This article on CNN is one of the latest in a series of articles about people who travel overseas without figuring out what their data and voice plans on their phones are. They come back from overseas travel and get socked with bills in the thousands of dollars.
And while in some instances, the phone company backs down - in part - and shaves off a big chunk of the bill, in other instances they insist on full payment. You rarely hear about the latter stories.
And in many situations, the phone company has to pay the overseas provider, so their options in cutting the bill may be limited.
But the long and short of it is - whose fault is it? In the article cited above, the brain-dead idiot on the cell phone (I am being redundant, people who spend a lot of time texting and yakking on the phone are all brain dead) said she "assumed" that texting was "free" for her.
There have been so many, many horror stories about people visiting third world countries and getting socked with outrageous text and data bills, that there is no excuse to be blindsided by this.
Even in the USA, if you do not have a "texting plan" in place, you can get socked with huge bills if your kid decides to update all his facebook friends for a week.
If you really must "text" (and you really don't NEED to) then buy a texting plan that allows you to do this at a reasonable fee.
If you do not plan on texting, call your cell phone carrier and DISABLE TEXTING on your phone. Otherwise, you will be charged for any mistaken texts that other people send to you (a great way to get revenge on someone, by the way, as you pay for RECEIVING texts). Or, as in a recent Verizon class-action case, you end up paying for texts from the phone company itself. Either get a plan, or disable this feature. Otherwise, you will get a painful phone bill in short order!
BEFORE GOING OVERSEAS, check with your carrier as to charges for phone usage AND text and data usage, so you are not blindsided with a bill.
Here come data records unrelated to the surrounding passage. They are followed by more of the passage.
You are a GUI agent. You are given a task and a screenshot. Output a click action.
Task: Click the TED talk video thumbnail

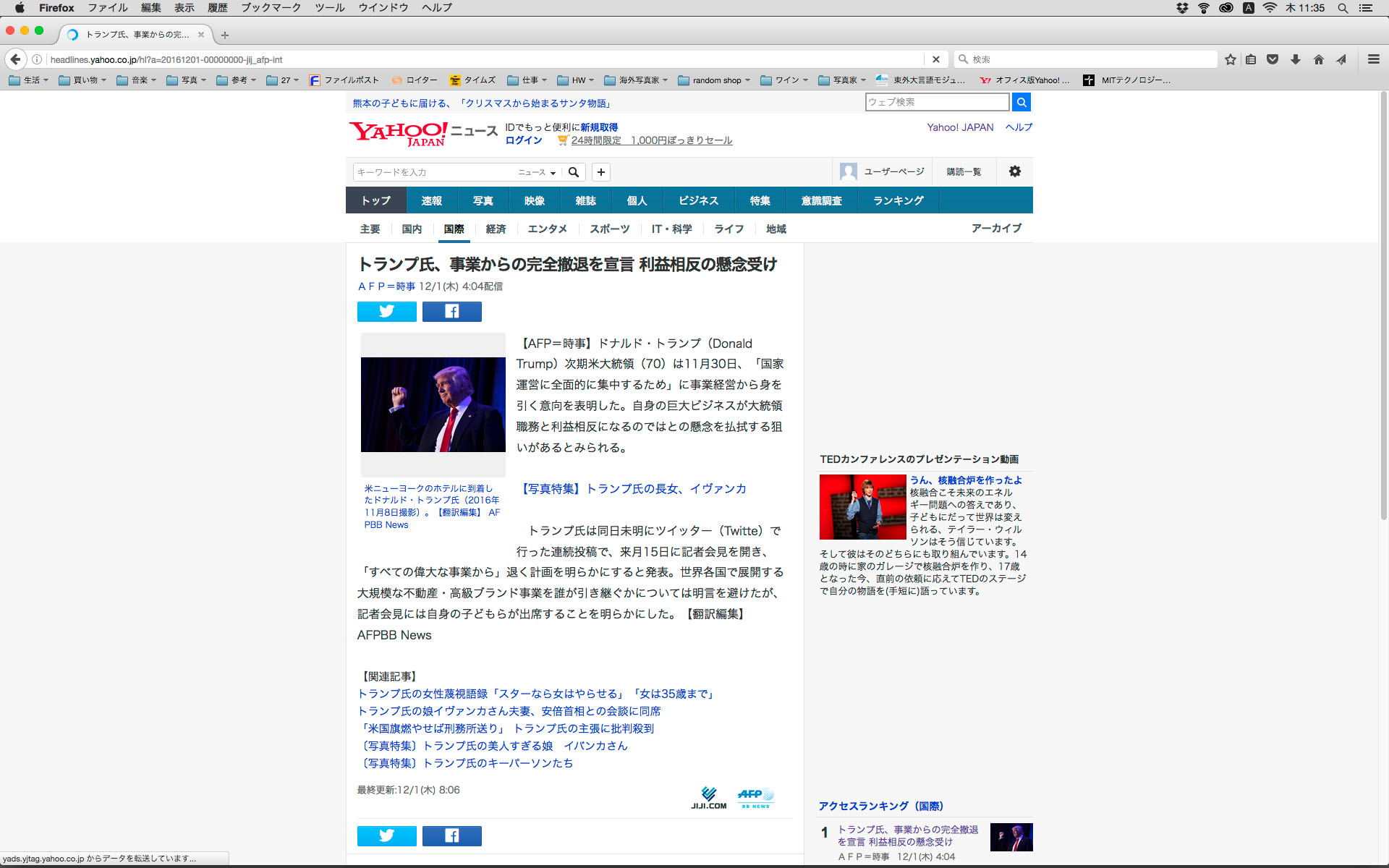click(862, 507)
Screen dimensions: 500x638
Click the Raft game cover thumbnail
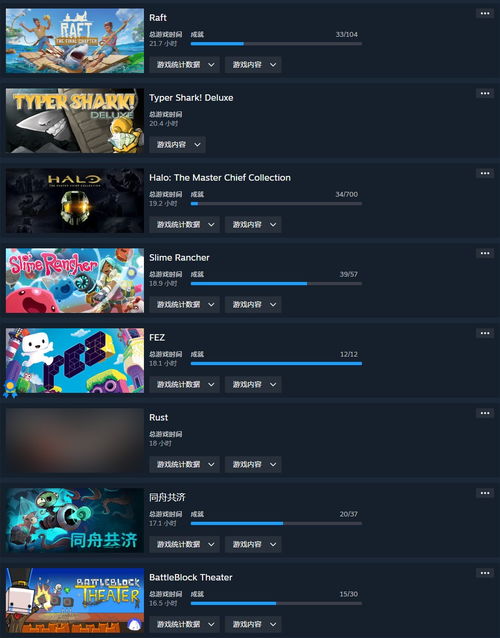tap(75, 41)

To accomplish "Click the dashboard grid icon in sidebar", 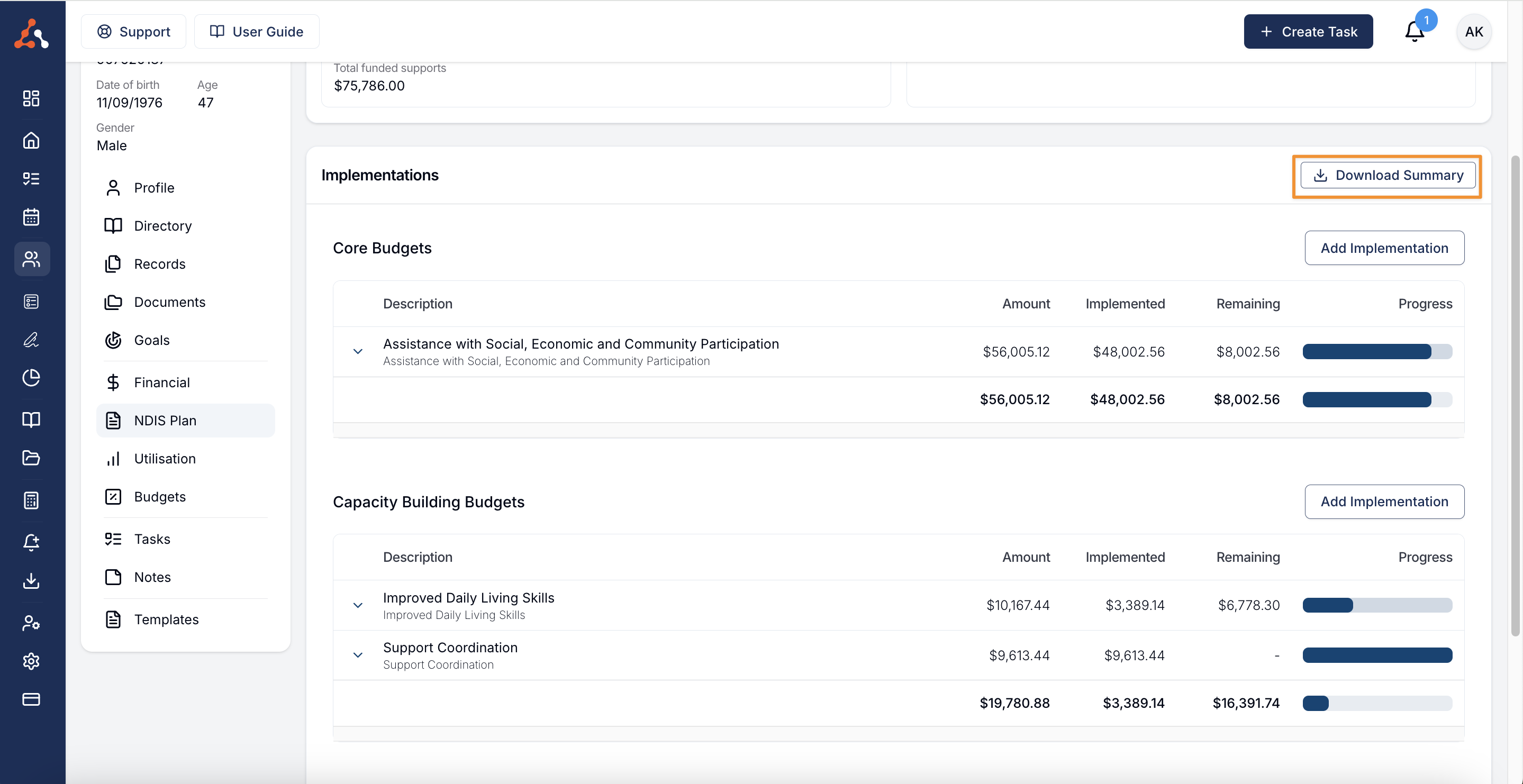I will (31, 98).
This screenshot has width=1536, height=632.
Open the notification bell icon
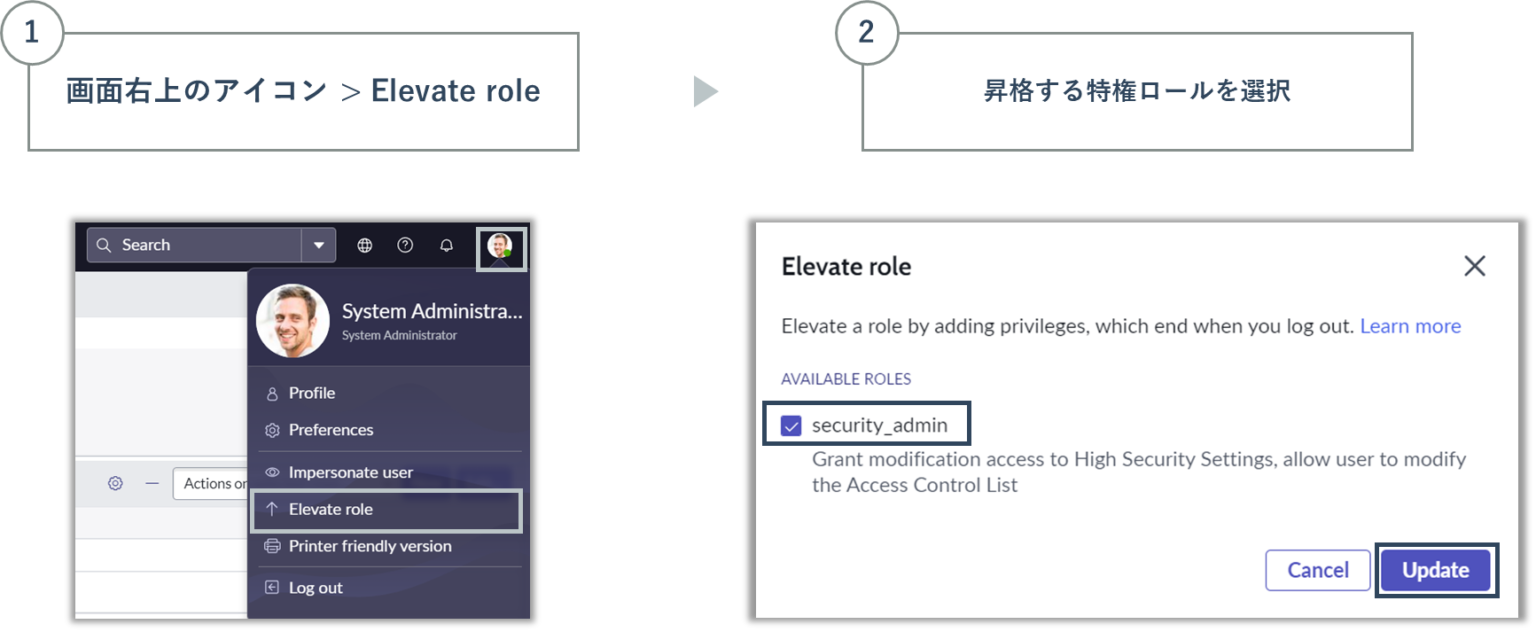[446, 245]
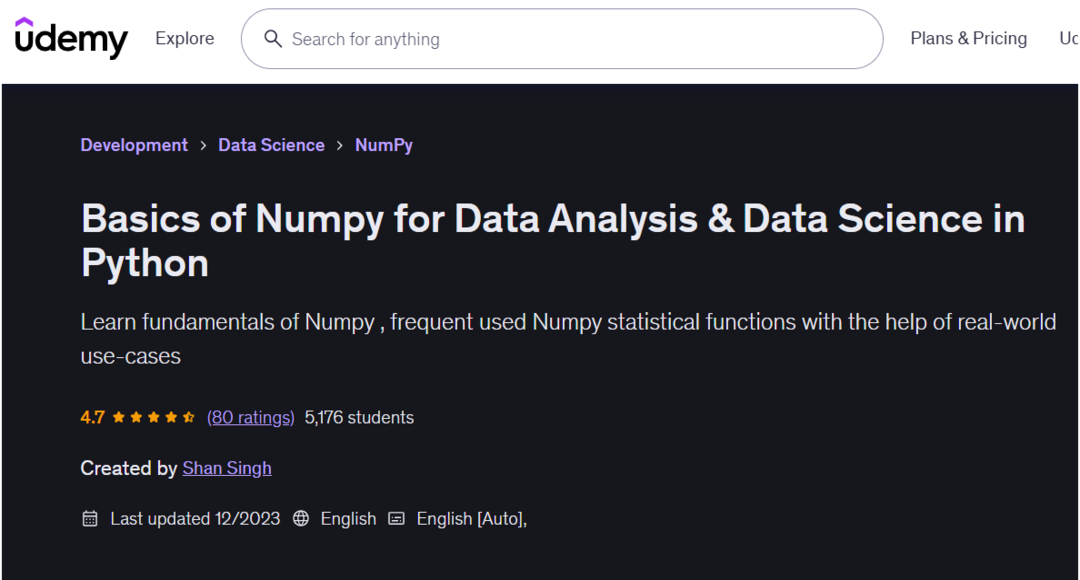This screenshot has height=580, width=1080.
Task: View the 80 ratings link
Action: 250,418
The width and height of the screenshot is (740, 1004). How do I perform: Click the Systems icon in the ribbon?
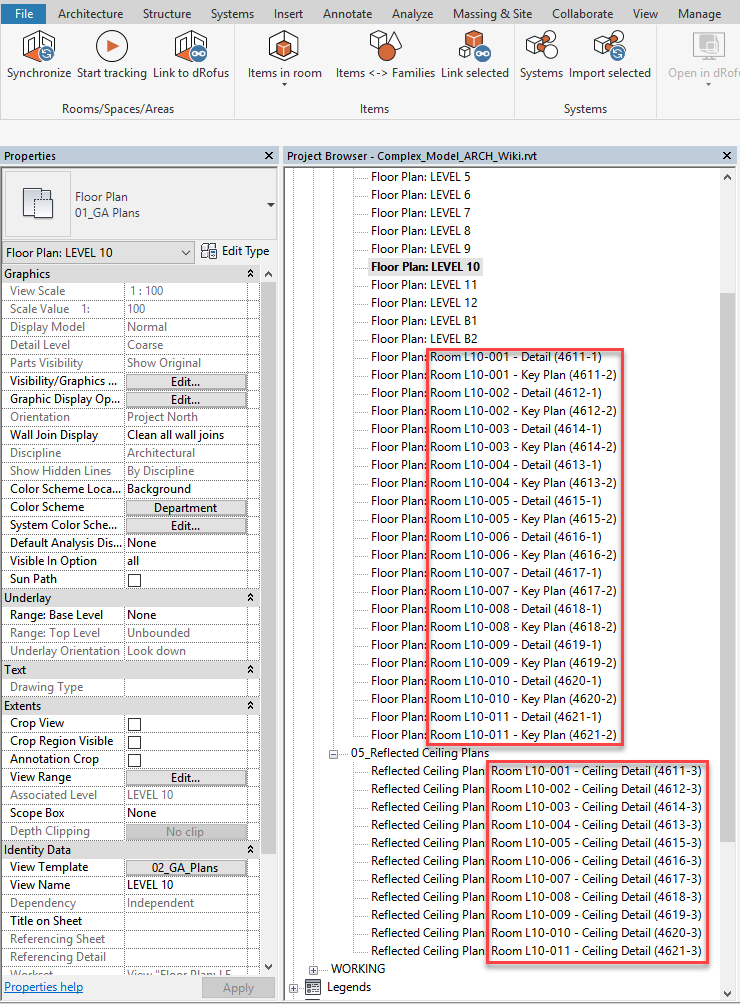click(x=541, y=47)
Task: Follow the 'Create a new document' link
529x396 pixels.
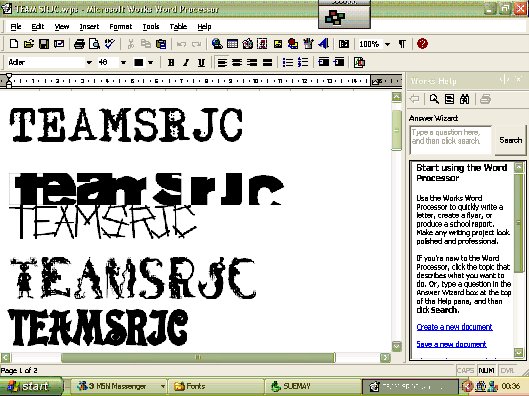Action: [x=454, y=327]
Want a safer approach? When you get off the airplane, stop at a cell phone shop and buy a disposable cell phone with activation card. You can never, ever, be charged more than what you paid for the card (pay cash - do not use a credit card!). If the disposable phone doesn't have texting, then CALL people or use an Internet cafe to communicate online.
OR..... and I am being radical, thinking-out-of-the-box here, perhaps try living in reality instead of "on-line" all the time, texting and tweeting the minutes and hours of your life away. The point of travel,usually, is to enjoy the country you are visiting, and you can't do that when you are constantly texting and tweeting people "back home". Turn the phone off and enjoy the quiet contemplation of the city you are in.
The lady in question was supposed to be in Haiti helping orphans. Good for her! I am not sure how texting relatives and updating her facebook page is related to that - only that it illustrates how superficial and helpless Americans are without their electronic toys and gadgets.
Possessions are not an end in and of themselves. Unplugging from life is often a better option. BUT, if you have to use this stuff (and we all do, to some extent) you are far better off doing it the SMART way. Call your carrier in advance - get an overseas plan (it adds a monthly cost to your bill while you are there, but at least you don't have staggering overseas cell bills - just high ones). But a disposable phone is probably your best option, as you know in advance how much you are going to spend on the phone.
I did this when traveling to England and France a few years back. It was still expensive, and I probably would have been better off with a disposable phone bought at the kiosk at Heathrow than to try to "bring my own phone" along. In addition, it would be one less thing to worry about losing (and also one less power adapter to bring with me!).
Even for domestic use, these disposable phones can be a big money-saver for the occasional cell phone user (and that is the best approach, is to stop being a serial cell phone user/texter - but that is the subject for another posting).
And of course, they are talking about passing legislation to regulate the phone companies, so that they have to warn you before your phone bill goes above, say, $500 or so, so you don't have nasty surprises when you get home. And that is probably a good thing, if they can pass it (telcos are more powerful than the US Government, so don't hold your breath).
In the meantime, be proactive, protect yourself and be SMART about these devices. There is no excuse for getting an outrageous cell phone bill in this day and age - we all are aware of how the system works by now!